CÓMO ESCAPAR DEL INSTITUTO


Me gustaba cuidar de ti. Convencerte de que el día no había sido tan malo y que te lo creyeras. Te dejabas cuidar. Te sorprendía que siempre supiera qué decirte, cómo acercarme, cómo mirarte. Dedicaba más horas a estudiarte a ti que a estudiar matemáticas. Para saber qué decirte, para acertar siempre. Para que quisieras venir conmigo aunque no supiéramos adonde. ¿Importaba acaso?

Cuando empecé a ir a la universidad hacíamos repaso de todas las ideas geniales (para mí) y terroríficas (para ti) que había tenido aquel primer año de instituto que compartimos. Todo lo que me inventaba para conseguir que te metieras en rincones que solo conocía yo. Mi larga lista de planes infalibles y aquel don que me dio la vida de parecer la niña perfecta que nunca se metía en lios y de la que nadie nunca sospechaba nada. Era parte del plan. Me pasaba el día a punto de estallar pero si alguien se hubiera dado cuenta, mis planes de escaparme contigo hubieran fracasado. Un día, comiendo en el bar de la facultad de filología, te pregunté cuál era la ocurrencia más grande que se te había pasado por la cabeza para saltarnos las clases y pasar el día fuera. Siempre te reías y nunca confesaste.

-¿Tan loco era tu plan?- Te pregunté muerta de curiosidad. Siempre quise saber todo lo que hubieras hecho si te hubieras creído que podías.
-No tanto como evacuar un instituto.

Ser adolescente en los 90 quería decir que muchos días nos despertábamos con noticias de atentados de ETA. Algunas veces alguien llamaba al instituto para avisar de que había una bomba. Solía pasar en época de exámenes y llegó un momento en que se convirtió en rutina. Aun así, cuando alguien llamaba para advertir de que había una bomba, el protocolo era evacuar el instituto.

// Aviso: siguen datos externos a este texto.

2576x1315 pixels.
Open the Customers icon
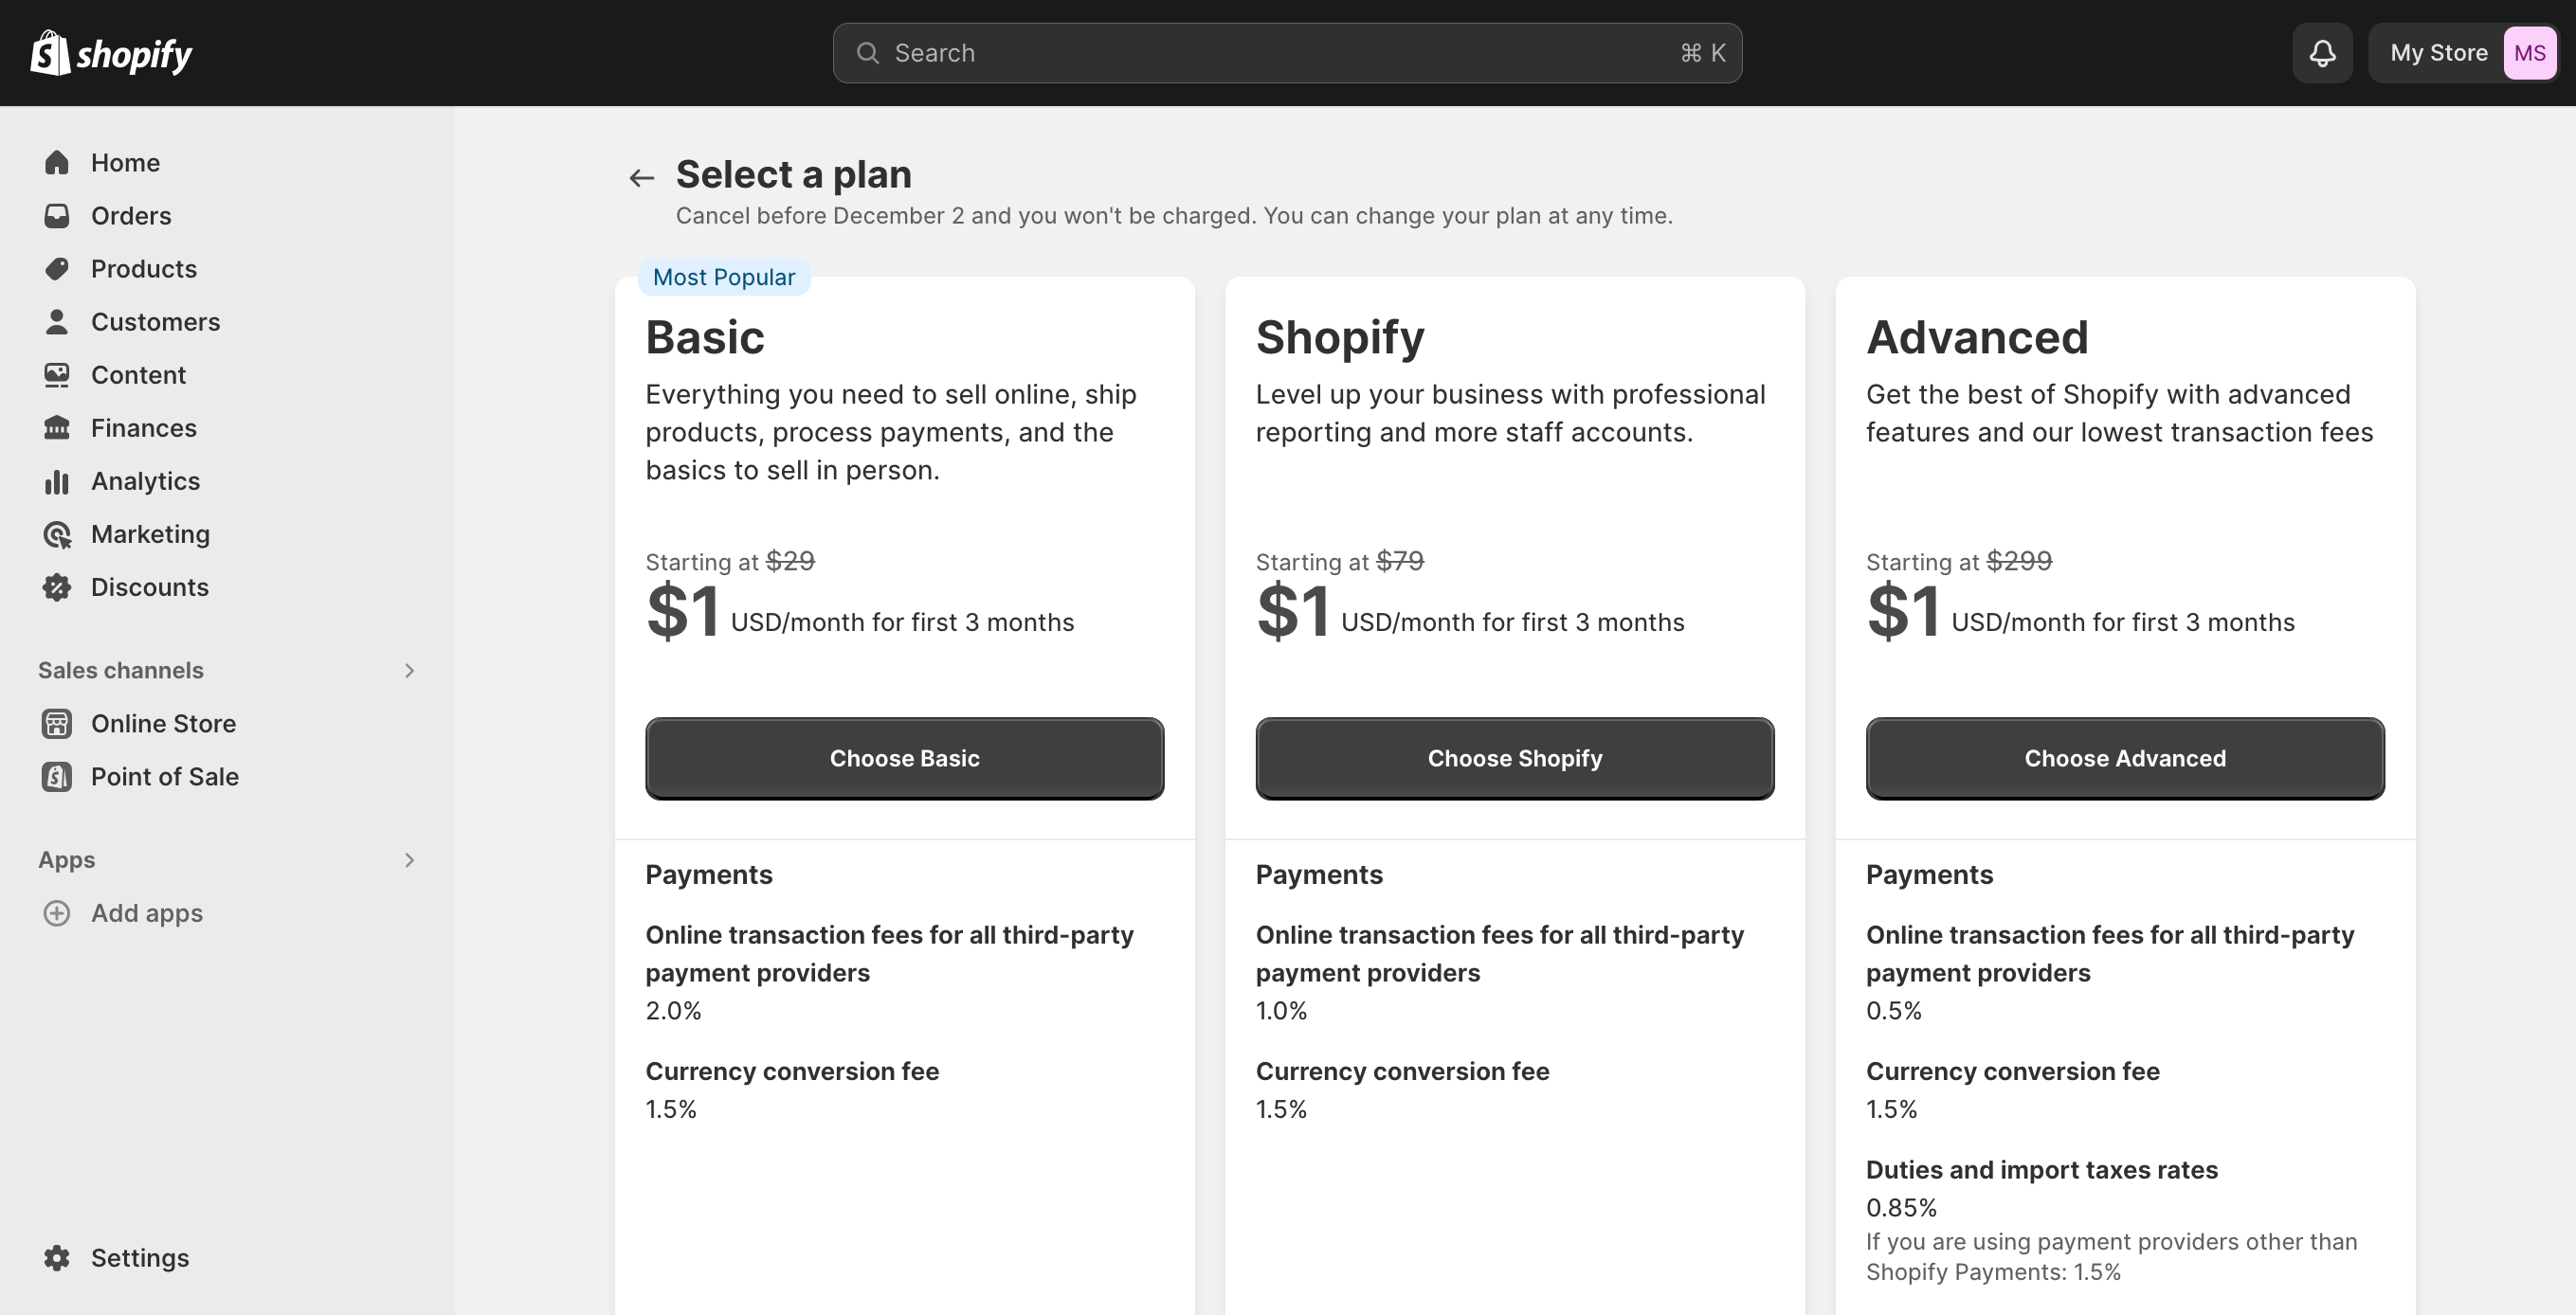tap(57, 321)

Así que mientras yo estaba en clase apuntando los ríos de Europa con mi letra bonita y redonda uno de mis cómplices hizo la llamada. Una bomba en el instituto. Un compañero salió de clase muy contento porque no había hecho los deberes. Otro le decía que era mucho peor explotar por los aires que suspender geografía. Yo sonreía mientras me salía de la fila disimuladamente para ir a buscarte. Mi mejor amiga, la que siempre lloraba cuando nos escapábamos, abría los ojos como platos porque acababa de entender que lo de fingir que había una bomba en el instituto era cosa mía. Nuestra primera evacuación juntos por aviso de bomba había sido en Madrid visitando un museo. Juro que no tuve nada que ver. Fue una de las pocas veces en que espontáneamente incumpliste las normas y los protocolos. Pensabas que ibamos a morir y que no teníamos nada que perder. Creo que tenías un poco de razón, de alguna manera extrañamente poética.

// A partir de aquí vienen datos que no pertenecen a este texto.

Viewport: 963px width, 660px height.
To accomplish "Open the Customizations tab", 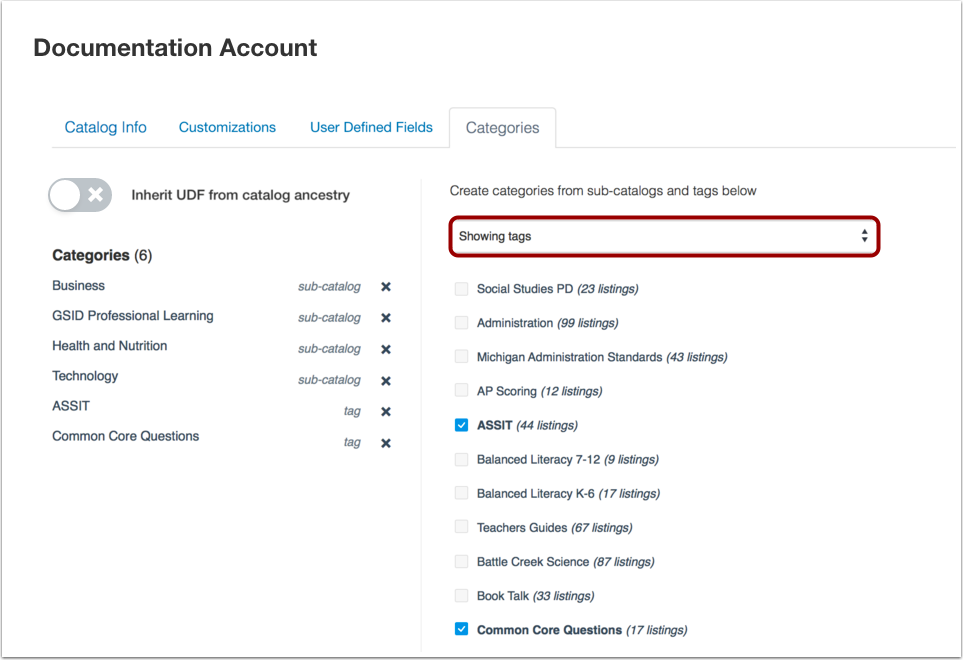I will coord(227,127).
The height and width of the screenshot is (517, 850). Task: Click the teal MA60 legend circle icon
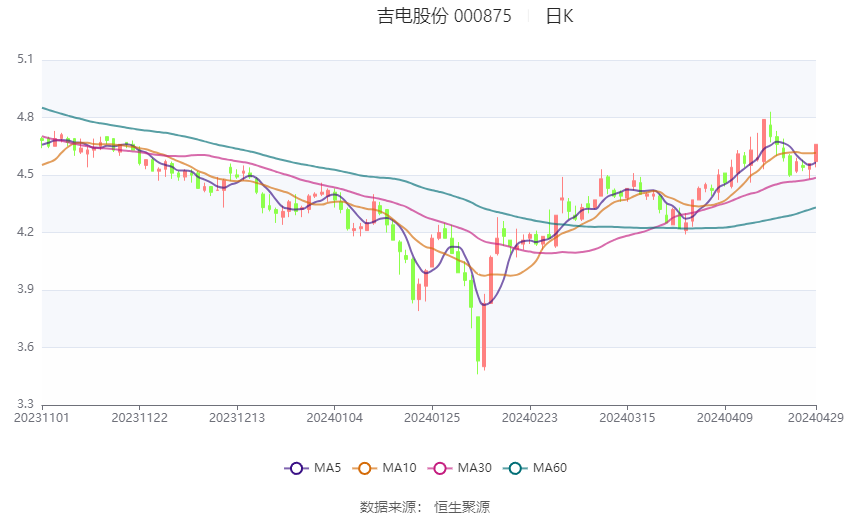pos(515,468)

Evacuar el instituto fue fácil. Lo complicado fue convencerte de que había preparado un día de excursión especial para ti y que las cuatro horas de clase que teníamos por delante eran un pequeño obstáculo. Había trabajado mucho para que tuvieras un día bonito. Lo tenía todo bien apuntado, con mi letra bonita y redonda, la de apuntar los ríos de Europa, la de dejarte notas para que las descubrieras al llegar a casa, la de aprobar todos los exámenes menos el de matemáticas porque era la niña perfecta que nunca se metía en líos.

Me gustaba cuidar de ti. Prepararte días bonitos. Escaparnos. Imaginar tus planes insensatos. Los que nunca te atreviste a confesarme.